— Texto fornecido —
---

Mas por qual motivo eu estou colocando esse caso dentro de um post sobre o Dia da Não-Violência contra mulheres, porque algo está me sugerindo que trata-se de um novo Realengo. Em primeiro lugar, se alguém via matar gente em uma escola de ensino fundamental e médio no Brasil, a pessoa sabe que provavelmente, irá encontrar mais mulheres do que homens. A maioria dos docentes das classes iniciais e funcionários de escola são mulheres. Em segundo lugar, temos que olhar as vítimas. Há dezesseis feridos no hospital, não sabemos o sexo biológico das vítimas, mas estão em estado grave três professoras, e em estado gravíssimo há um menino de 11 anos e uma adolescente. Já as vítimas fatais são duas professoras, com idade próxima a minha, poderiam ser eu mesma; e uma menina de 12 anos, que tinha toda a sua vida pela frente, ela poderia ser a minha filha.

---

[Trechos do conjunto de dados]
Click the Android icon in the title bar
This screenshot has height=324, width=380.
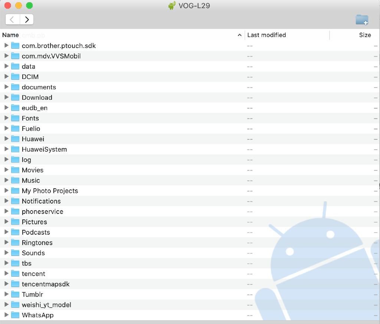pyautogui.click(x=171, y=6)
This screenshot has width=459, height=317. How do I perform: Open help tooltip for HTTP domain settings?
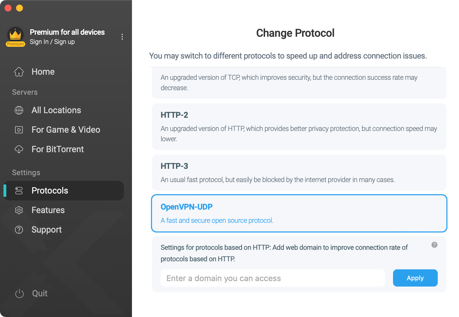tap(434, 245)
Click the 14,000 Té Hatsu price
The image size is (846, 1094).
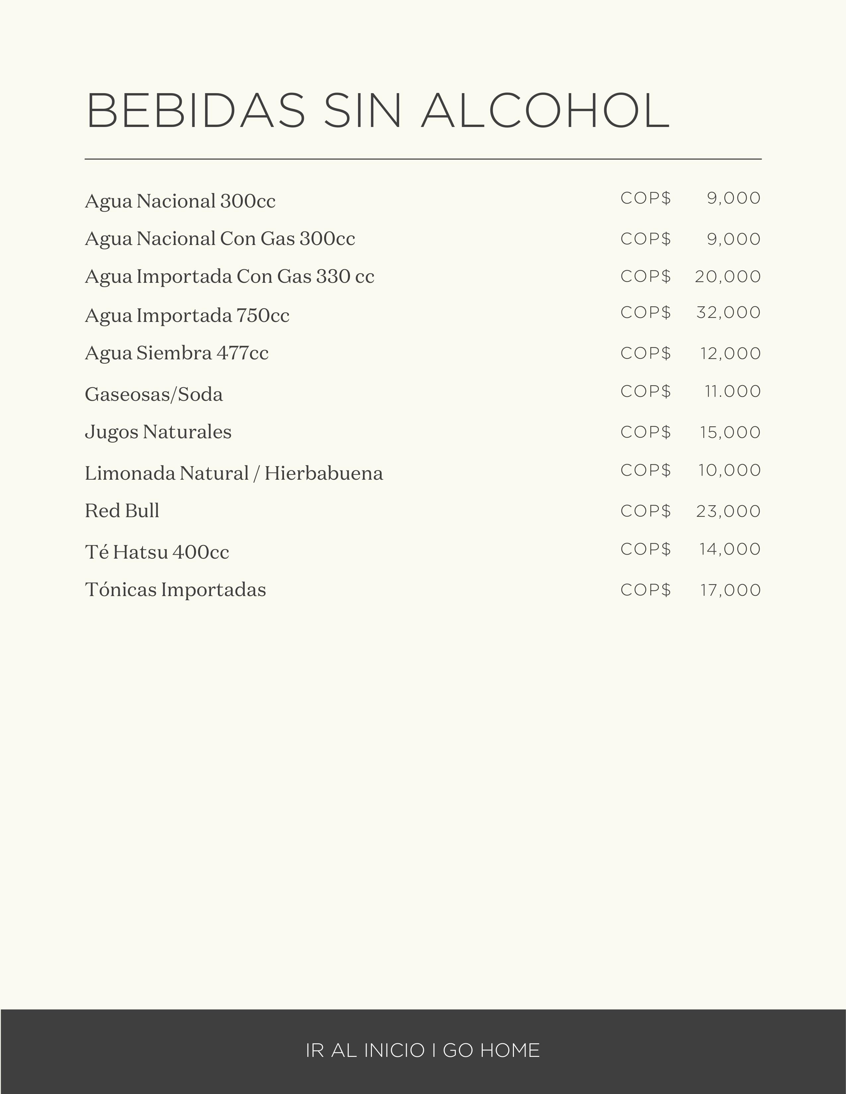click(730, 550)
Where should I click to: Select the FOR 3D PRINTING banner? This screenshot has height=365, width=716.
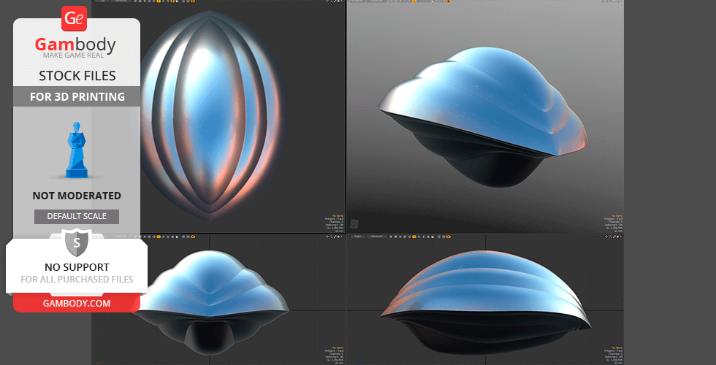tap(77, 96)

---

— Tarefas a realizar —
[a] Por favor, diga se cada afirmação concorda com o texto fornecido, respondendo sim ou não e citando literalmente as palavras do texto que decidem: (i) há dezesseis feridos no hospital; (ii) entre as vítimas fatais há três professoras; (iii) a menina que morreu tinha 12 anos.
[b] Segundo o texto fornecido, quem é a maioria dos docentes das classes iniciais e dos funcionários de escola?

— Exercício resolvido —
[a]
(i) Sim: "Há dezesseis feridos no hospital".
(ii) Não: "as vítimas fatais são duas professoras".
(iii) Sim: "uma menina de 12 anos".

[b] Mulheres.